An alternative way to bring climate change closer to people is to reduce the psychological distance that people perceive when they think about this issue. Support for this idea comes from a study that explored how people perceived climate change relative to several dimensions of psychological distance. Concern about climate change increased if people were more certain it was happening, expected it to show effects sooner, and thought it was affecting their local area and people similar to themselves28. But the same study found a counter-intuitive relationship between reported psychological distance and people's motivation to act: people who thought of climate change as a distant threat were more motivated to act28. Findings from experiments where only psychological distance is varied and everything else is held constant also fail to consistently reveal the expected positive effects of proximizing. Of the three experimental studies we are aware of, two directly compared the effects of relatively proximal and distant descriptions of climate change (texts describing regional versus national climate change trends24; texts, maps and photographs illustrating potential flooding caused by sea-level rise either with reference to the UK city where the study was conducted or with reference to continental Europe52). However, these studies did not find the expected positive effects of proximizing on increased individual support for addressing climate change24, 52. A third study provided members of the general public with information posters describing either one broad global impact of climate change (sea levels rising) or a local impact specific to the area they lived in (one of the following three: forest fires, beetle infestation or rising sea levels). When climate change was described in proximal terms, it increased participants' willingness to address climate change relative to a control condition in which no information was provided25. In contrast, people's engagement with climate change did not differ between the globally framed poster and the control condition. Because this study did not directly compare the proximal and distant frames, it is not possible to draw any conclusions about specific advantages of describing climate change in proximal terms relative to a more distant framing.

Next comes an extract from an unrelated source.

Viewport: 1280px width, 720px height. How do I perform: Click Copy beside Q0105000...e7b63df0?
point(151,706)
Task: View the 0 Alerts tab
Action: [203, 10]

In sum, there is some evidence that people are more concerned about climate change and more willing to take action when they have experienced extreme weather-related events or changes, and when they perceive climate change as psychologically proximal. However, attempts to capitalize on these interrelations have so far not consistently revealed the hypothesized effects on people's readiness to engage with climate change. The missing effects of such proximizing may, at first glance, seem counter-intuitive theoretically, as well as disappointing practically. On closer inspection, however, it becomes obvious that there is more complexity to how people engage with climate change than is commonly assumed — as exemplified by the finding that the motivational effects of personal experiences are contingent on people attributing these to climate change, something that cannot be taken for granted.

The next sections delve deeper into this complexity by applying three theoretical perspectives to the idea of proximizing. We show that, depending on the particular theoretical perspective one takes on this issue, and on specific individual characteristics suggested by these perspectives, proximizing can bring about the intended positive effects, can have no (visible) effect or can even backfire. In short, in light of this complexity, it should be less surprising that proximizing fails to consistently translate into increased willingness to act on climate change and to support relevant policies.

The first theoretical perspective that can help us to understand why proximizing may not directly increase individuals' willingness to act on climate change is construal level theory53. In contrast to the underlying rationale of the proximizing strategy, this perspective does not suggest that thinking about an object or event as proximal rather than distant necessarily increases personal relevance — provided that the event or decision projected into the distance will still somehow and sometime become relevant to the individual54, 55. Instead, construal level theory argues that varying levels of psychological distance (for example, here versus far away; now versus in 10 years) influence how people represent objects and events mentally, and what information they consider when making decisions53. Importantly, this does

URL: http://www.nature.com/nclimate/journal/v5/n12/full/nclimate2760.html
Citation statistics:
资源类型: 期刊论文
标识符: http://119.78.100.158/handle/2HF3EXSE/4564
Appears in Collections:气候变化事实与影响
科学计划与规划
气候变化与战略

Files in This Item: Download All
File Name/ File Size Content Type Version Access License
nclimate2760.pdf(141KB)期刊论文作者接受稿开放获取View Download

Recommended Citation:
Adrian Brü,gger. Psychological responses to the proximity of climate change[J]. Nature Climate Change,2015-10-12,Volume:5:Pages:1031;1037 (2015).
Service
Recommend this item
Sava as my favorate item
Show this item's statistics
Export Endnote File
Google Scholar
Similar articles in Google Scholar
[Adrian Brü]'s Articles
[gger]'s Articles
百度学术
Similar articles in Baidu Scholar
[Adrian Brü]'s Articles
[gger]'s Articles
CSDL cross search
Similar articles in CSDL Cross Search
[Adrian Brü]‘s Articles
[gger]‘s Articles
Related Copyright Policies
Null
收藏/分享
文件名: nclimate2760.pdf
格式: Adobe PDF
此文件暂不支持浏览
所有评论 (0)
暂无评论
 

Items in IR are protected by copyright, with all rights reserved, unless otherwise indicated.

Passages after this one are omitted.